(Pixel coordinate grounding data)
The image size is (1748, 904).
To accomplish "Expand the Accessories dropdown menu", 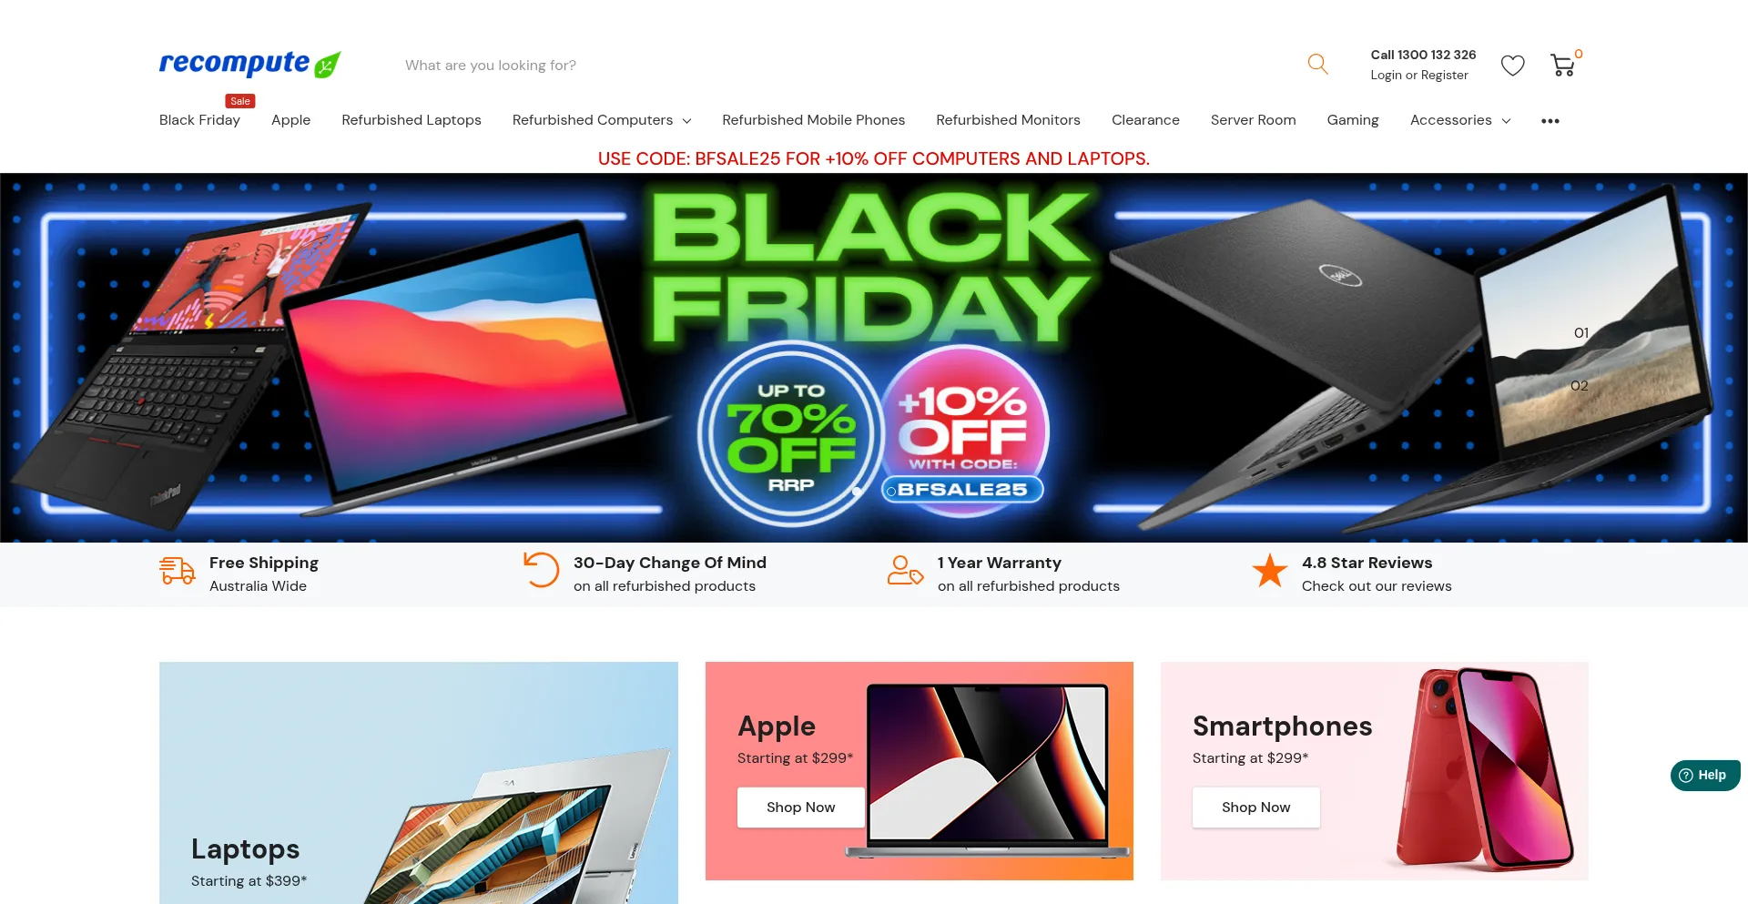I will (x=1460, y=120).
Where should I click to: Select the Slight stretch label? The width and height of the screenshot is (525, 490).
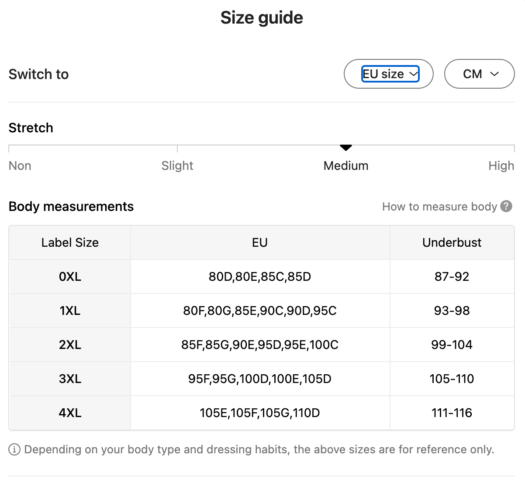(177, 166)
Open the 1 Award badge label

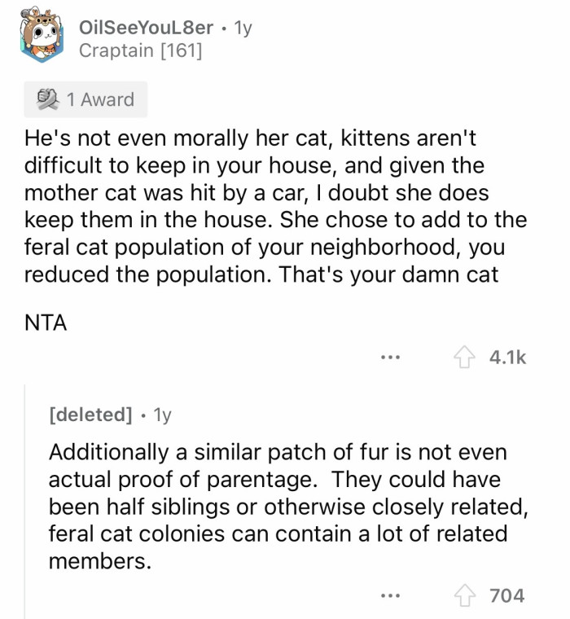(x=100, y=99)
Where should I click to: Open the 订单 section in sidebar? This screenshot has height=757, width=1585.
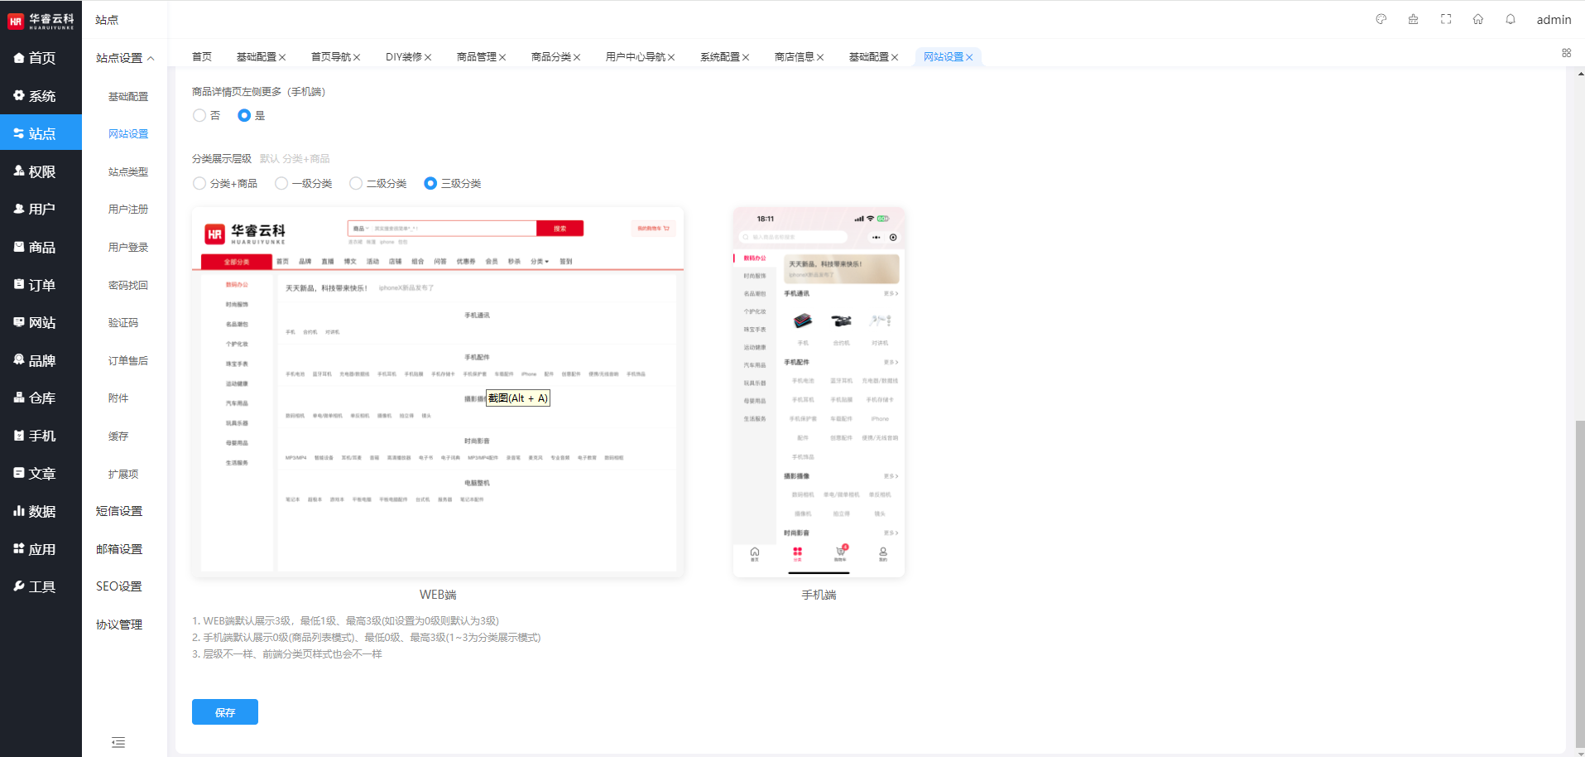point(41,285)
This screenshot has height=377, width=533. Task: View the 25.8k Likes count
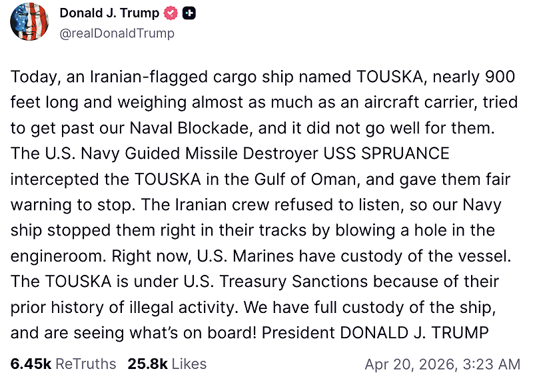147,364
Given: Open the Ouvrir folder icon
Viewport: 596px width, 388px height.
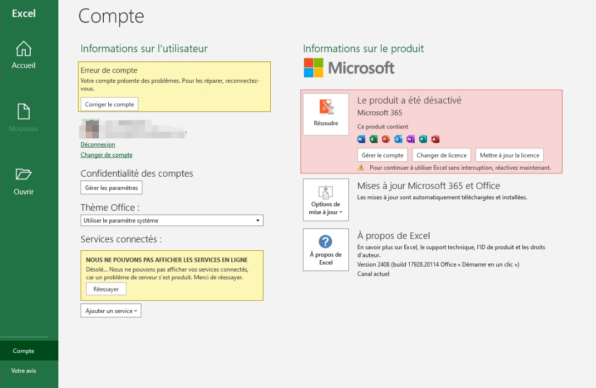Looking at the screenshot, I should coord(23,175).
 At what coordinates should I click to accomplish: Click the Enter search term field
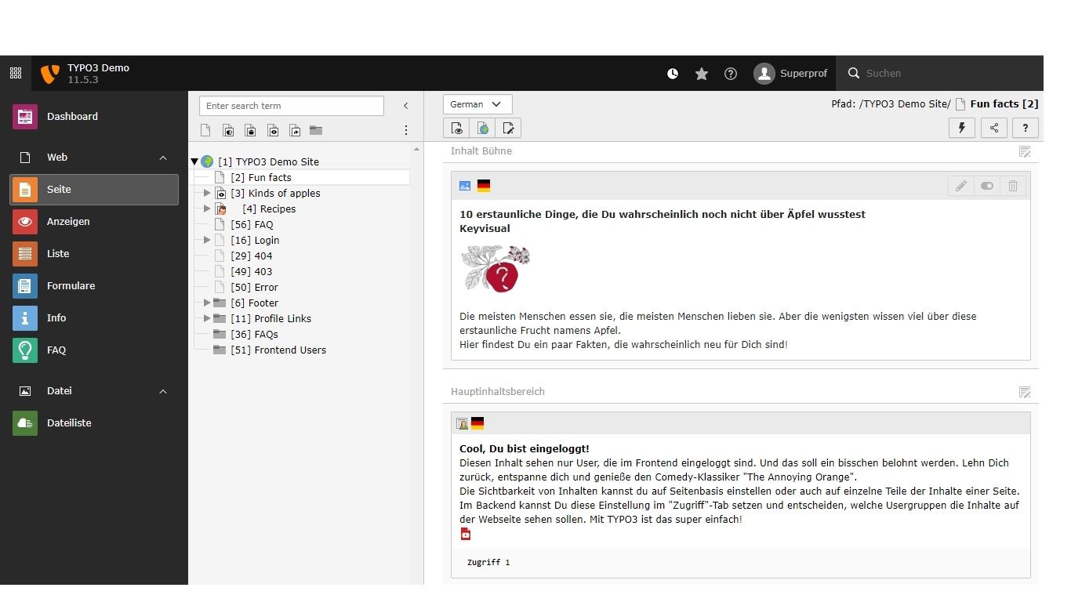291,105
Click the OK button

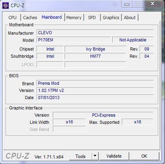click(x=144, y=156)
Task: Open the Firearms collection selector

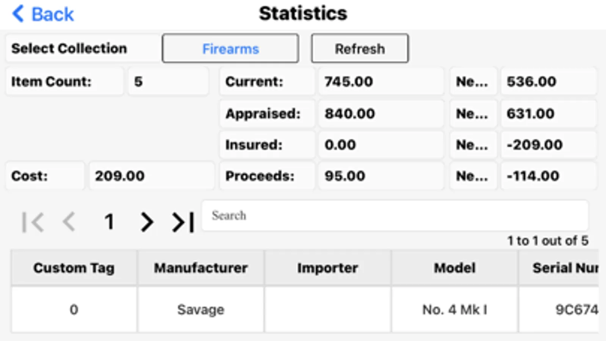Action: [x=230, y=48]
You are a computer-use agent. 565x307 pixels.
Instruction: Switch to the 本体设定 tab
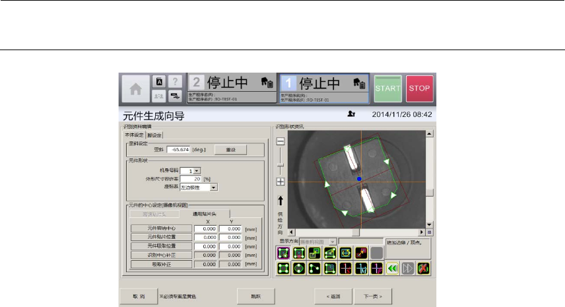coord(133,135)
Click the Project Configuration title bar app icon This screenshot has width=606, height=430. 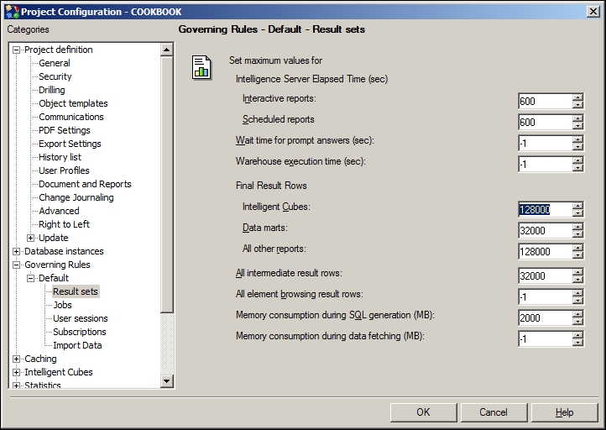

> [Assignment]: Leave the pictures out, then output exactly the lines from the "Task: Open the Firearms collection selector" line through the end of the records above, and no others.

> [Answer section]:
Task: Open the Firearms collection selector

Action: [x=230, y=48]
You are a computer-use agent. 565x307 pixels.
Instruction: Switch to the 本体设定 tab
coord(133,135)
Click the Project Configuration title bar app icon This screenshot has width=606, height=430. 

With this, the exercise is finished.